Wife: hey take me out tonight.
Me: can it wait till tomorrow?
Wife: why?
Me: because tonight’s not garbage night, tomorrow is
No amount of college can prepare you for how angry you’ll get at the way people park in the real word.
The first person who saw a kangaroo reach into its pouch never fuckin’ thought it’d yank another little kangaroo outta there
“god has a plan for you” ok well i have some notes for him
Men don’t use the Internet. Don’t believe me women? Go check your man’s search history. Guarantee it’s empty.
*30 years into the Apocalypse*
Grandson – Before phones what did you do for fun?
*Pulls out faded extremely warn hacky sack*
Me – This shall be the best thing I bestow upon you. I also have a random shampoo bottle you can read while you poo.
How can you have beef with Keanu…it’s like hating a rainbow
Person 1: hey did you go see the new Holy Infant?
Person 2: I did
Person 1: what’s he like?
Person 2: so tender and mild
Person 1: what
Im not trying to brag or anything, but I just got invited to play Candy Crush on FB
[during sex]
Him: it’d be nice if you were a little more enthusiastic
Me: *pulls out giant foam finger*
In one class I have a Bella, an Ella, an Eli and an Ellie. Say those names quickly three times in a row and Bloody Mary appears to steal your freshly sharpened pencils.

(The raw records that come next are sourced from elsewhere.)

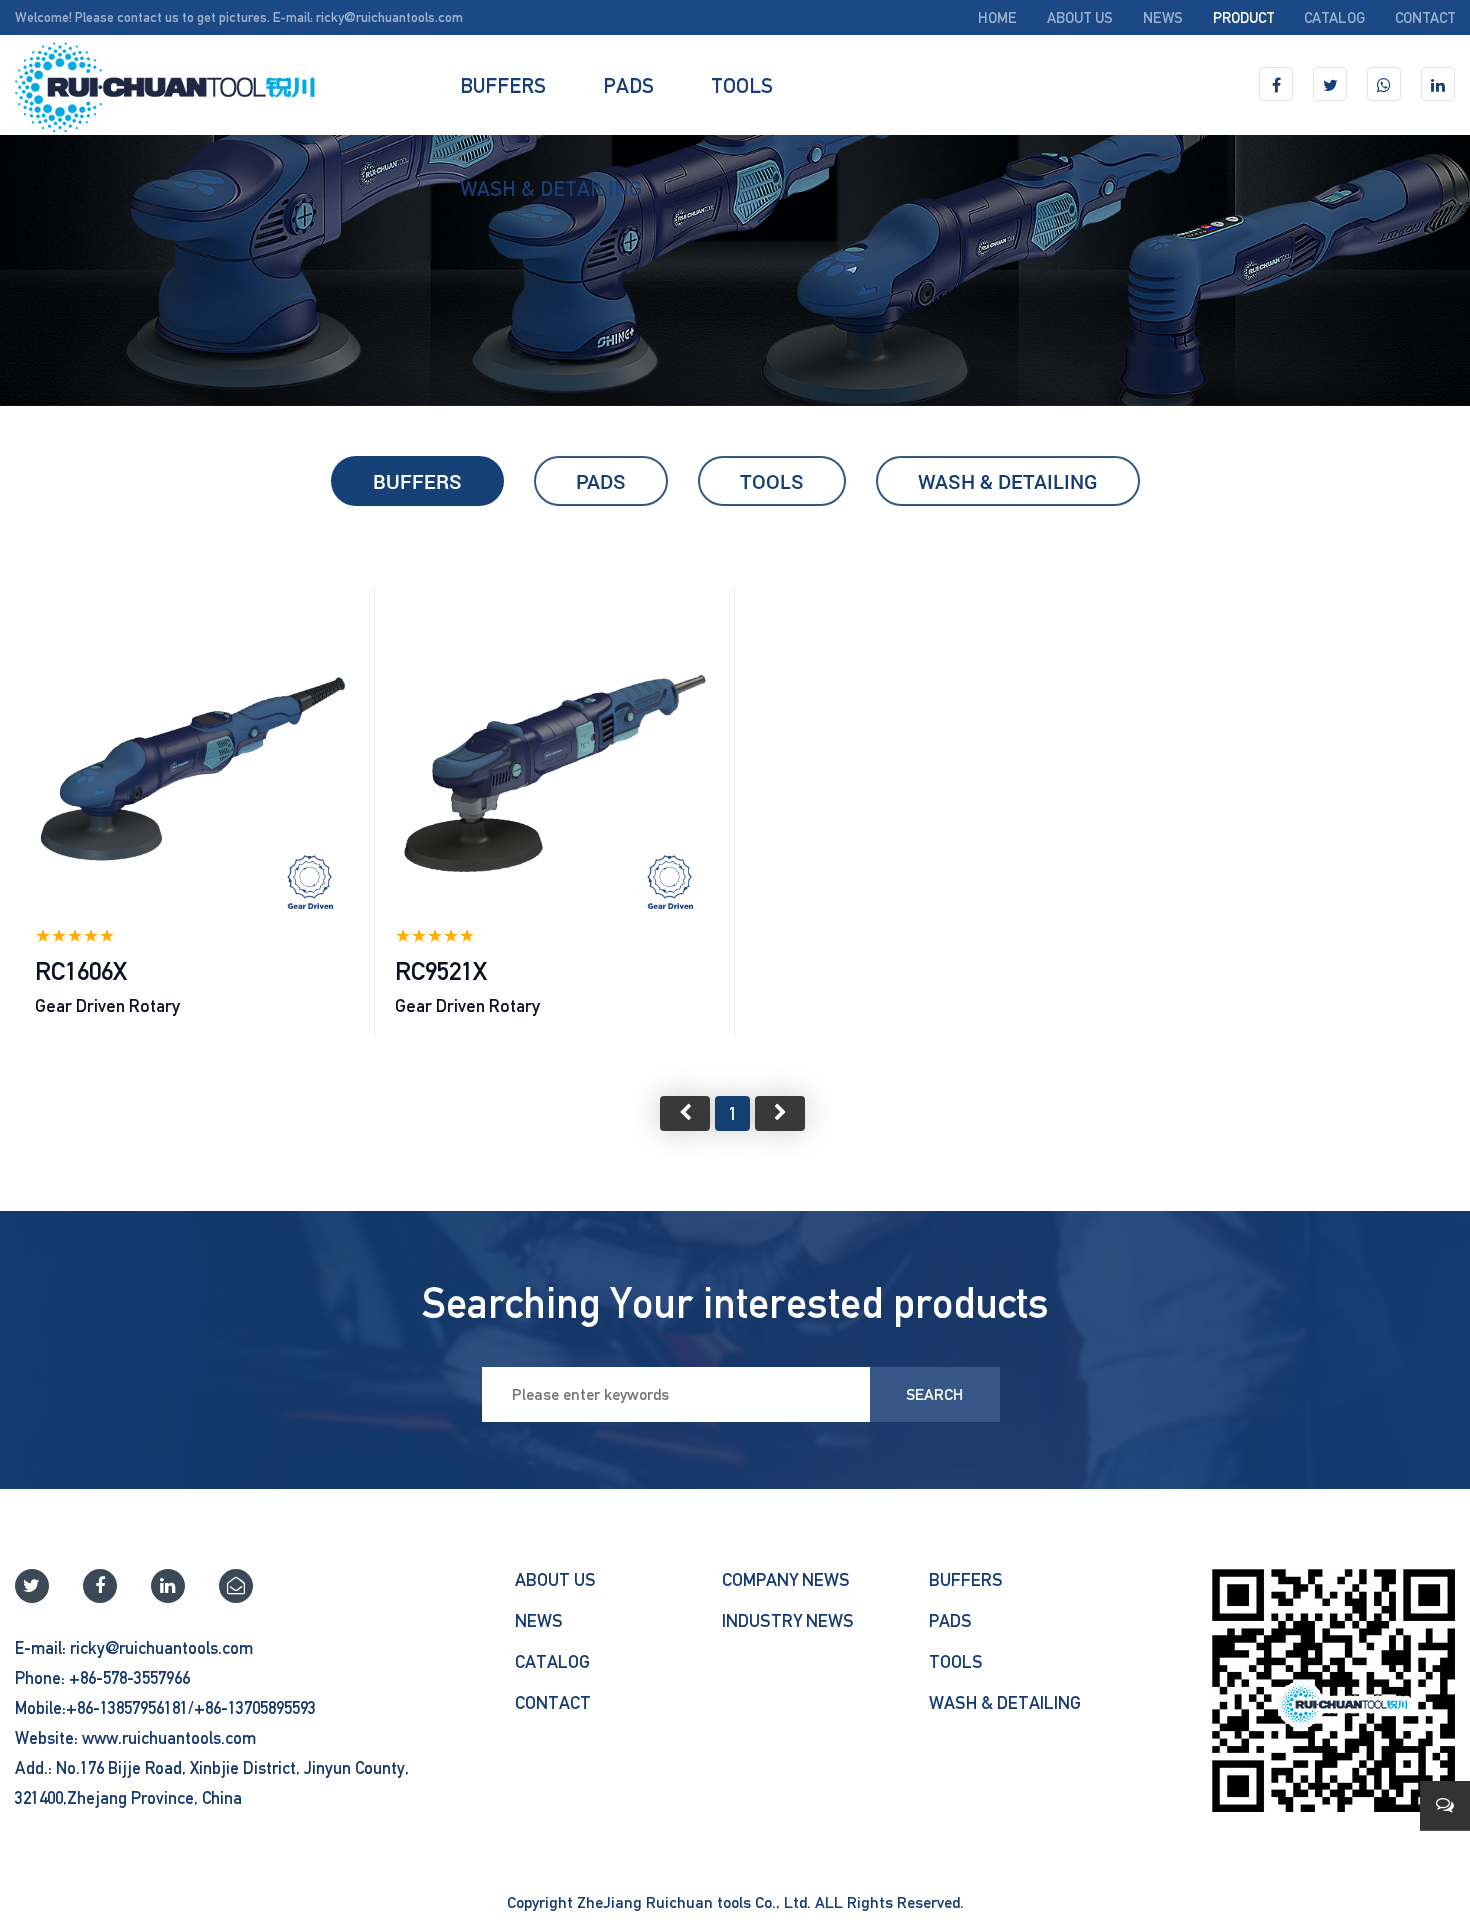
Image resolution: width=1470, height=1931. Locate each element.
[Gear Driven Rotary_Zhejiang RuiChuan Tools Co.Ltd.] (165, 85)
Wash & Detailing (551, 188)
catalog (1334, 17)
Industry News (788, 1620)
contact (1425, 17)
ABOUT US (1080, 17)
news (1163, 17)
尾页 (780, 1113)
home (997, 17)
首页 (685, 1113)
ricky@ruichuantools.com (389, 17)
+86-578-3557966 (129, 1678)
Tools (742, 85)
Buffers (503, 85)
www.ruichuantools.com (169, 1738)
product (1243, 17)
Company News (786, 1579)
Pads (628, 85)
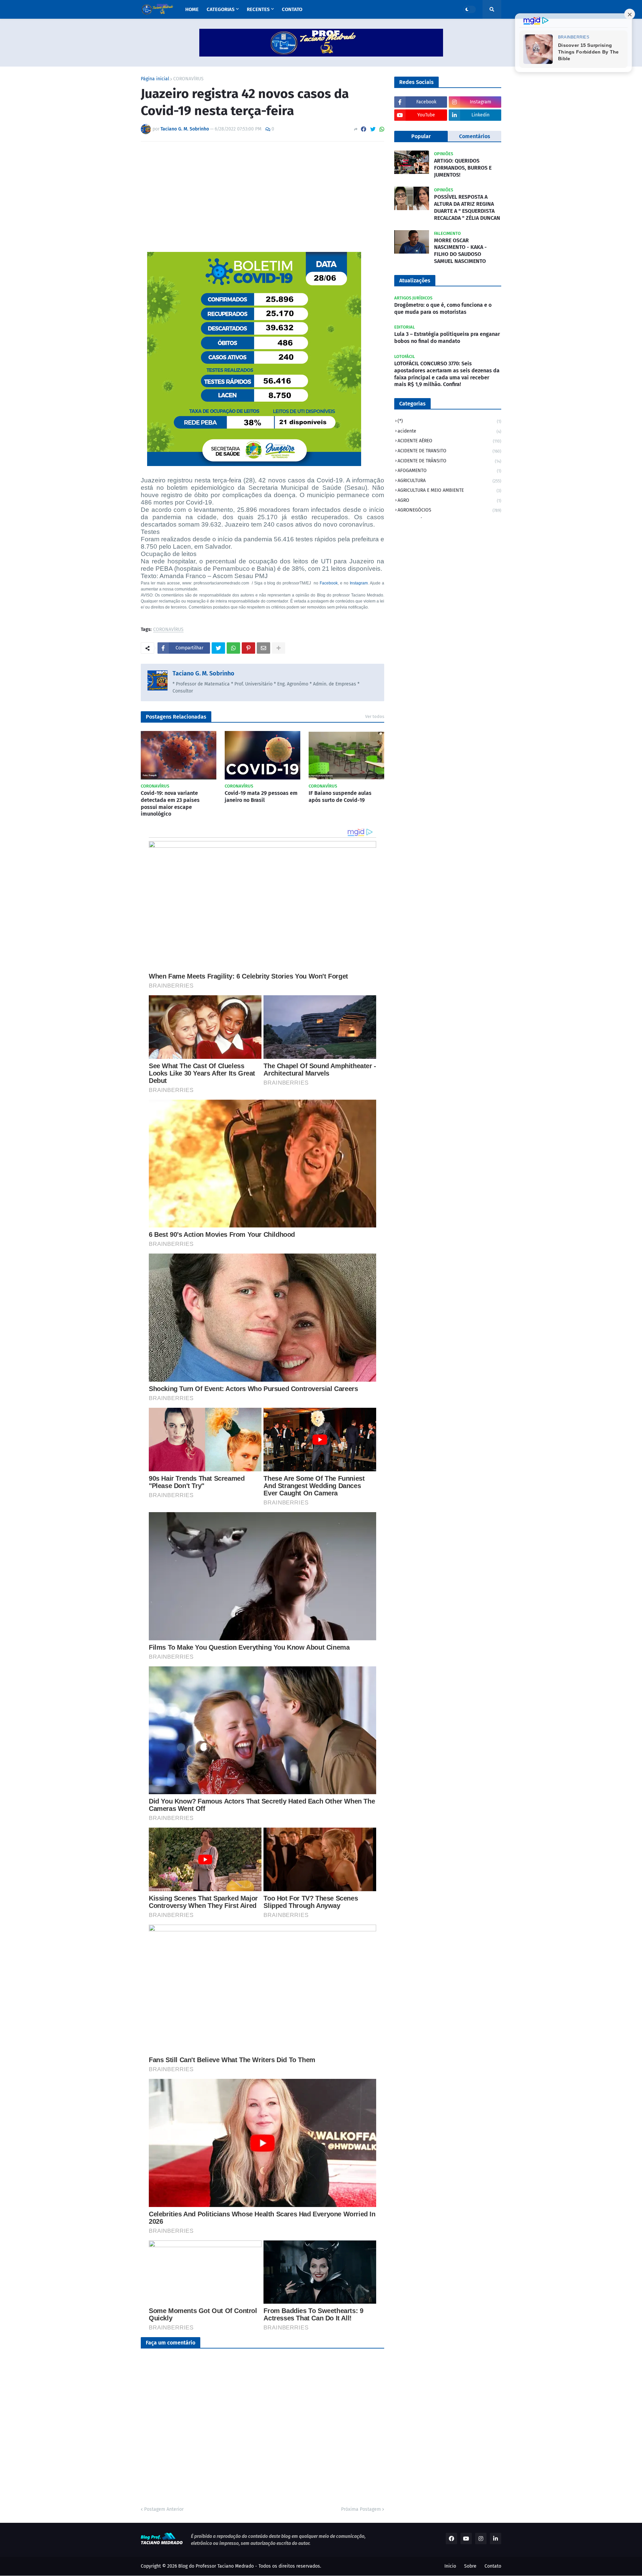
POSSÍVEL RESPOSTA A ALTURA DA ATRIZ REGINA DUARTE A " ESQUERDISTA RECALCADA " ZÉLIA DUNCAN (467, 207)
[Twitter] (373, 129)
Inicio (450, 2566)
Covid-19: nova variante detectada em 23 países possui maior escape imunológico (170, 803)
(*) (449, 421)
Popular (421, 136)
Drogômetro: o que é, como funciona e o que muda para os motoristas (443, 308)
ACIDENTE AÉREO (449, 441)
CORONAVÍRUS (188, 79)
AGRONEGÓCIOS (449, 510)
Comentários (474, 136)
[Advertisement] (262, 197)
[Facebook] (363, 129)
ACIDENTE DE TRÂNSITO (449, 461)
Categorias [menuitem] (220, 9)
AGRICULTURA (449, 480)
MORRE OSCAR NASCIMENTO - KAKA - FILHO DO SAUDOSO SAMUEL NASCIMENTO (460, 250)
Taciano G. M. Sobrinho (203, 673)
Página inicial (155, 79)
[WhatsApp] (382, 129)
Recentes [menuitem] (258, 9)
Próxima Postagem (361, 2509)
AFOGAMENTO (449, 470)
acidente (449, 431)
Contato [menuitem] (292, 9)
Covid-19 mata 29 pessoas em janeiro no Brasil (261, 796)
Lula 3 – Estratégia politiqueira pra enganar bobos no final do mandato (447, 337)
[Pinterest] (248, 648)
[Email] (263, 648)
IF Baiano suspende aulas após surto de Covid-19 (340, 796)
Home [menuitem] (192, 9)
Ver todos (374, 716)
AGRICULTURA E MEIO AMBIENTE (449, 490)
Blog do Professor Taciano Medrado (216, 2566)
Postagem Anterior (164, 2509)
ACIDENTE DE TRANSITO (449, 451)
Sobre (470, 2566)
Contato (493, 2566)
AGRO (449, 500)
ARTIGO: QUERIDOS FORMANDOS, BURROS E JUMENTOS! (463, 168)
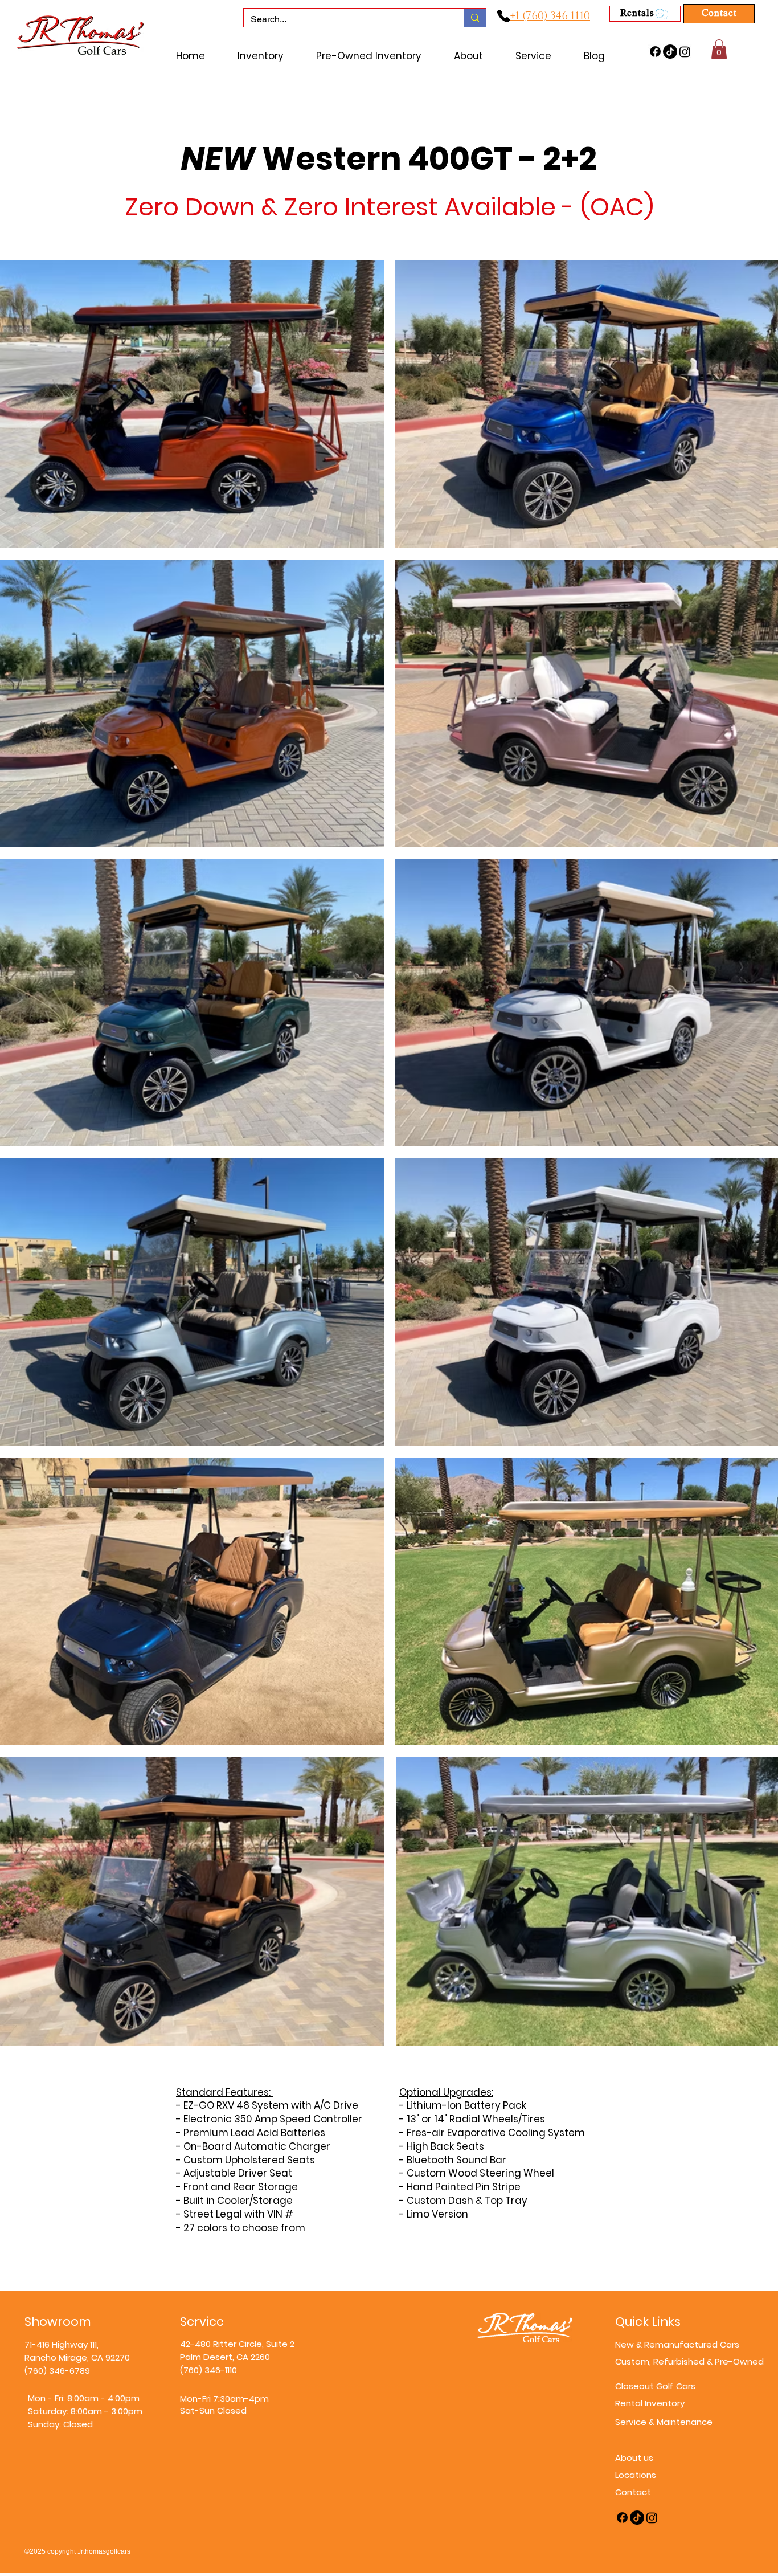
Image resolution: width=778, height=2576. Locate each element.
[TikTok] (670, 51)
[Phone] (503, 16)
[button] (719, 49)
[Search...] (475, 18)
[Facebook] (655, 51)
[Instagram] (685, 51)
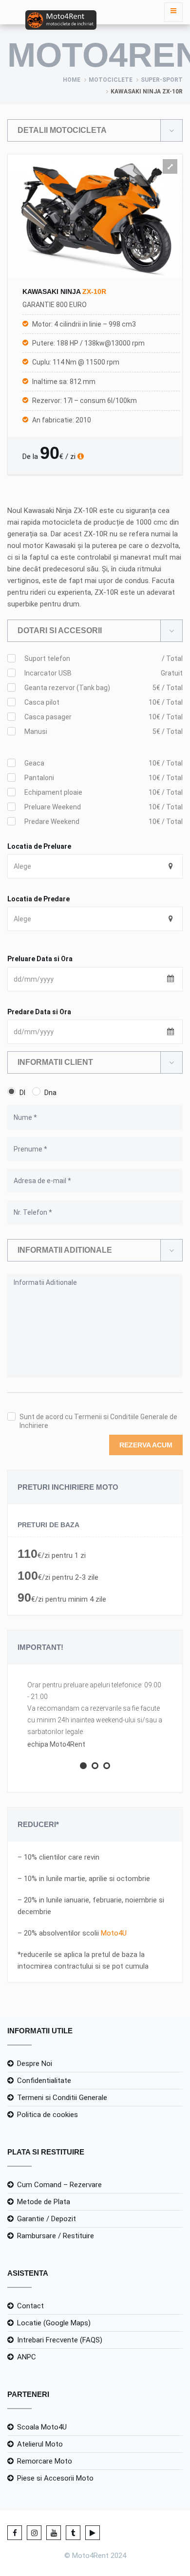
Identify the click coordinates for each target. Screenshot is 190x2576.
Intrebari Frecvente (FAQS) (59, 2340)
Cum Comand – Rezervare (59, 2184)
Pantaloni (103, 778)
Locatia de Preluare (39, 846)
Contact (30, 2306)
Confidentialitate (44, 2080)
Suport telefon (103, 658)
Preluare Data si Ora (40, 959)
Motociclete (111, 79)
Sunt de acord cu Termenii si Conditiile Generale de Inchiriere (98, 1421)
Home (71, 79)
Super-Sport (162, 79)
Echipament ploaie (103, 792)
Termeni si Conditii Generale (62, 2097)
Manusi (103, 731)
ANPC (26, 2357)
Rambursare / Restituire (55, 2235)
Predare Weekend (103, 821)
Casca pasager (103, 717)
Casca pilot (103, 702)
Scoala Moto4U (42, 2427)
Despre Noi (34, 2063)
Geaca (103, 763)
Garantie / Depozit (46, 2218)
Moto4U (114, 1933)
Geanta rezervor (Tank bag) (103, 688)
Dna (50, 1092)
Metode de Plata (43, 2201)
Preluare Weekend (103, 807)
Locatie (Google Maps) (54, 2323)
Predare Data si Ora (39, 1012)
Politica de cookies (47, 2114)
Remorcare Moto (44, 2461)
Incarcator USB (103, 673)
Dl (22, 1092)
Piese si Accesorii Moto (55, 2478)
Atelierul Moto (40, 2444)
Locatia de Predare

Me: welcome to my painting podcast
[wet slapping noises for 75 minutes]
Me: it’s a mountain
Some girls look like they’ve barely broken a sweat after hot yoga while I look like a tomato that’s been doused by a fire hose.
ME: *doing deadlifts* more weight
PALLBEARER: *reluctantly adds another body*
“i saw your ex” – a truly unnecessary piece of information
cop: looks like the groom was murdered by his best man
detective: so you’re saying it was a *removes sunglasses* homiecide
cop: I don’t get it
detective: bc you have no friends, neil
Safe travels to all the parents heading out to buy the batteries they didn’t know they needed.